At a headline level, European markets look parochial compared with the US. The US stock market is four times bigger by value, three times larger relative to GDP, and twice as liquid as European markets. The combined market value of the “Magnificent 7” tech stocks of over $21tn is more than the entire market value of European stock markets.
It is perhaps not surprising that dynamic European companies choose to move to the US market or not go public at all when Europe has more than 35 exchanges to choose from, feeding into 17 different central counterparties (CCPs) for clearing and 28 central securities depositaries (CSDs) for settlement. The US market looks like a model of simplicity in comparison, with — in effect — two exchanges for listings, one CCP, and one CSD.
This structural problem is compounded by the increase in competition in trading introduced by the EU’s Mifid I and Mifid II reforms. The share of trading that takes place on traditional national exchanges has fallen to less than a third in Europe (and scarcely a quarter in the UK). The proportion conducted in the form of “lit continuous trading” — widely seen as the most transparent form of trading — has fallen to just 28 per cent in Europe and 22 per cent in the UK.
Concern over the growing share of less transparent trading was echoed recently by former City minister John Glen, who argued that the decline in “lit” trading risked undermining liquidity and ultimately the attractiveness of UK equity markets. So far at least, it is hard to argue that this has been the case.

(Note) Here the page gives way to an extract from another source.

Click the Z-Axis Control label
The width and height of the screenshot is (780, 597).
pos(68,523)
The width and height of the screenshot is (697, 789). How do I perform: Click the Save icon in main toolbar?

In terms of market structure, while Europe looks like a spaghetti junction compared with the US, EU equity markets are working better than you might think. The market has adapted to fragmentation and the consolidation between exchange groups, rise of cross-border trading venues such as Cboe, and increasingly sophisticated order-routing systems create a more seamless market than the headline structure would suggest.
And while the share of trading by traditional exchanges and via lit continuous trading has declined, the overall balance between trading on order books and trading away from them has remained constant in Europe (at 56 per cent versus 44 per cent) since 2019. This split is almost identical to the US market and suggests that more of the shift in trading patterns is within different types of lit trading rather than between lit and less public trading.
The increased competition in trading has provided investors with more flexibility as to where and how they trade, often with a lower market impact, less information leakage and lower overall costs. And while trading on lit venues plays an important role in the European equity market, it is not always suitable for all types of trading. Investors can access more than twice as much liquidity than is available on traditional stock exchanges by expanding the range of trading mechanisms that they use.
The reviews under way by EU authorities and the UK Financial Conduct Authority are a valuable opportunity to recalibrate the current framework and — more importantly — to think about what equity markets should look like in the longer term. But the real challenges facing UK and European equity markets are not so much their fragmentation along national lines or competition between different types of trading, but the lack of deep pools of long-term capital such as pension funds, the prevalence of a savings rather than an investment culture and the byzantine structure of regulation in different markets.
If Merz and other European leaders really want to close the gap with the US, trying to create a single European stock market or clamping down on competition in trading is not the place to start.